Work required> Return only these lines: the one that contains "Given: Promote the Black Gstring listing" and every line after it through the end of the listing, exactly, without pictures.

Data to examine>
■ ■ ■

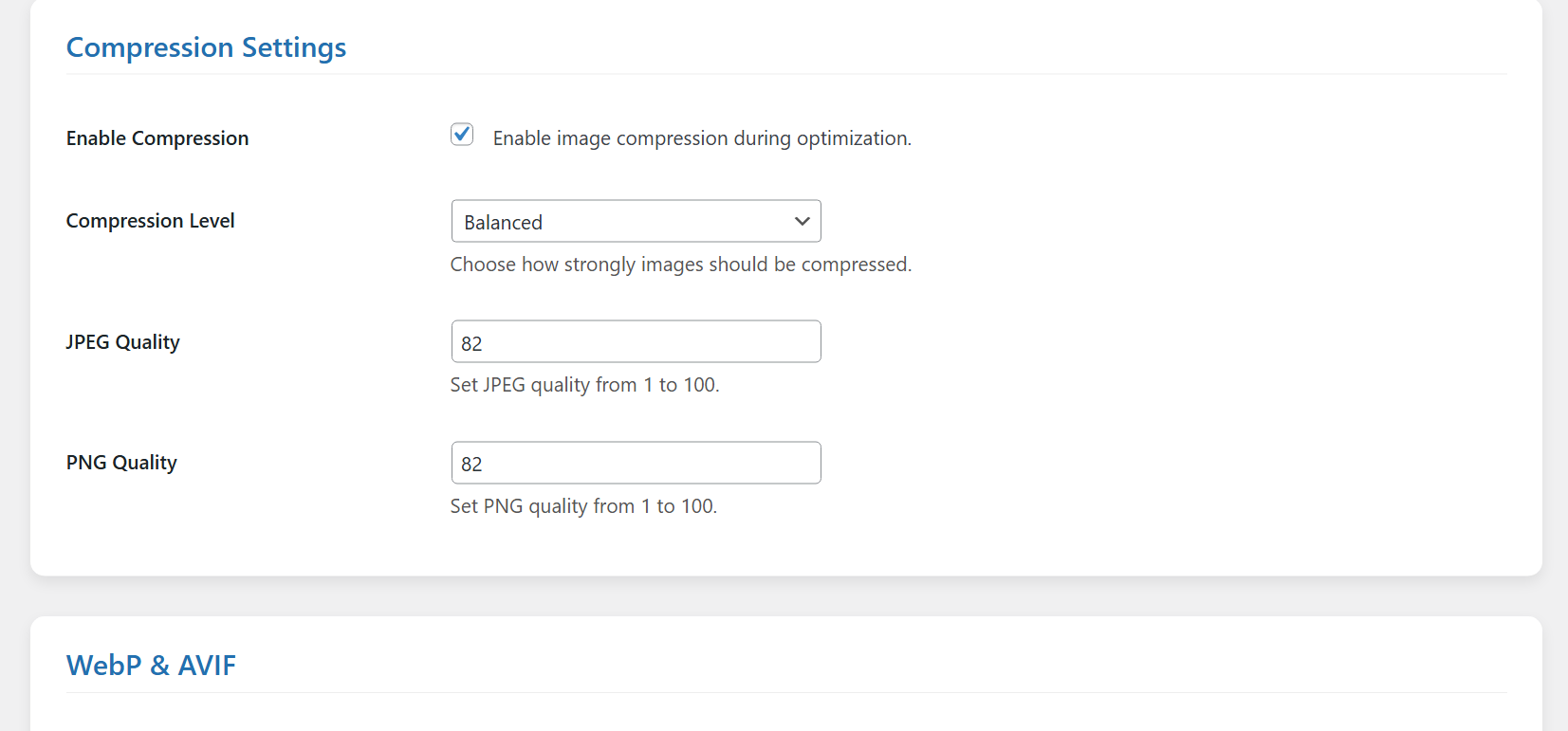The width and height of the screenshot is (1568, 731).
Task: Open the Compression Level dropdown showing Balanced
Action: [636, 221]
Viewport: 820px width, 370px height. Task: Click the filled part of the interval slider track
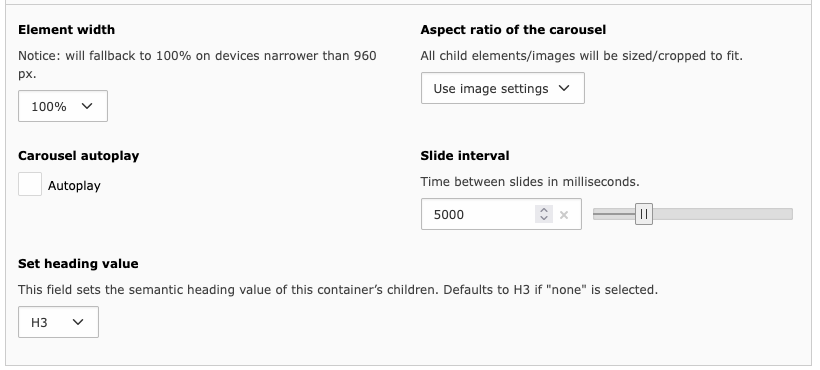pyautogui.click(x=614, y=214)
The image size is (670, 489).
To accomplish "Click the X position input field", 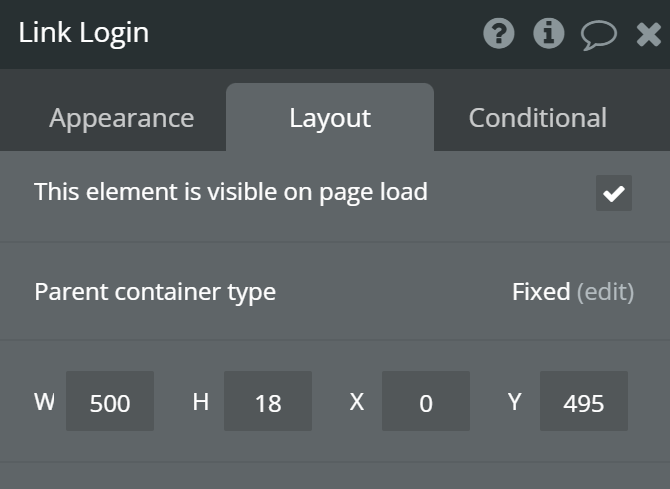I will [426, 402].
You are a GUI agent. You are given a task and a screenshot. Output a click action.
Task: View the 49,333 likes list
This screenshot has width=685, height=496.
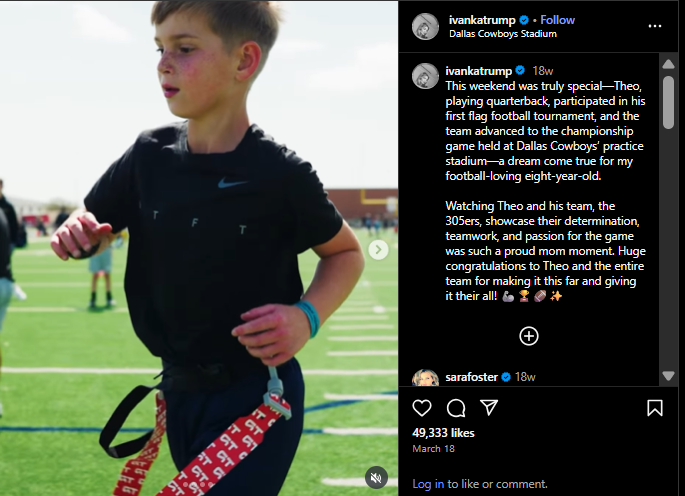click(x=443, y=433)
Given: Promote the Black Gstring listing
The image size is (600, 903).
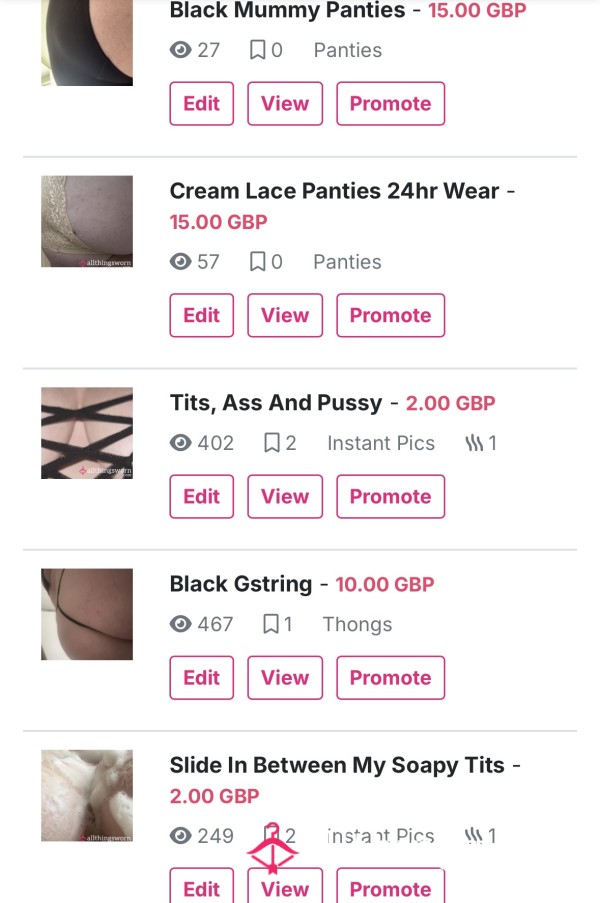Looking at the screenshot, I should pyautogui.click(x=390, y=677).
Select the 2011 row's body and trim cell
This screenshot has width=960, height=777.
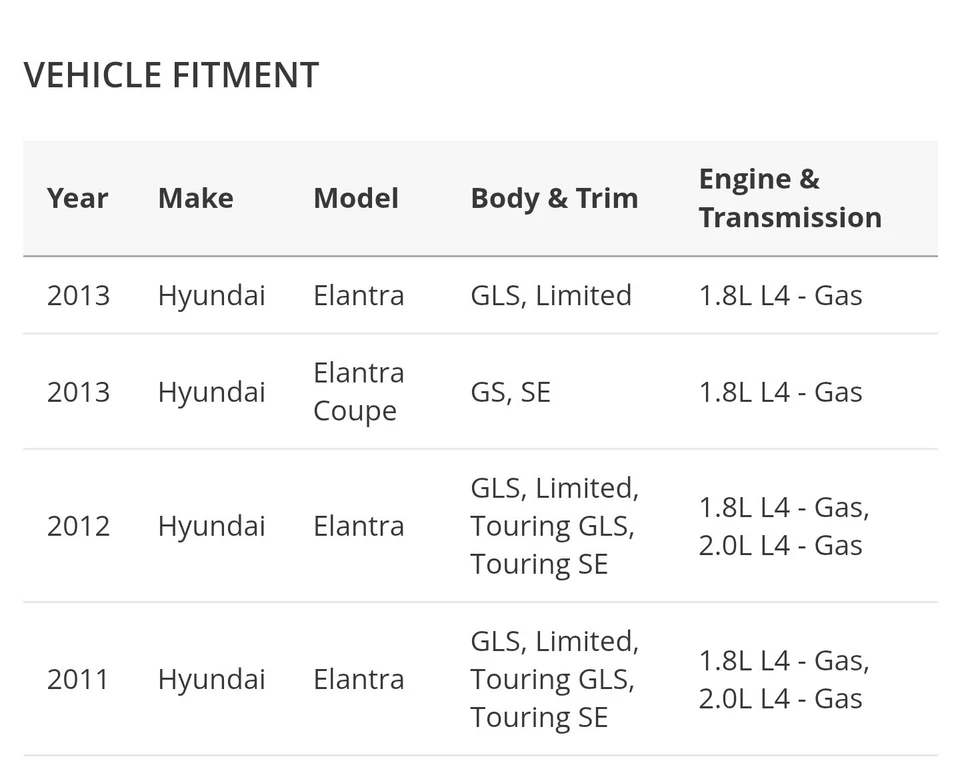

■ ■ ■

Answer>
Given: Promote the Black Gstring listing
The image size is (600, 903).
Looking at the screenshot, I should pyautogui.click(x=390, y=677).
Select the 2011 row's body and trim cell
This screenshot has width=960, height=777.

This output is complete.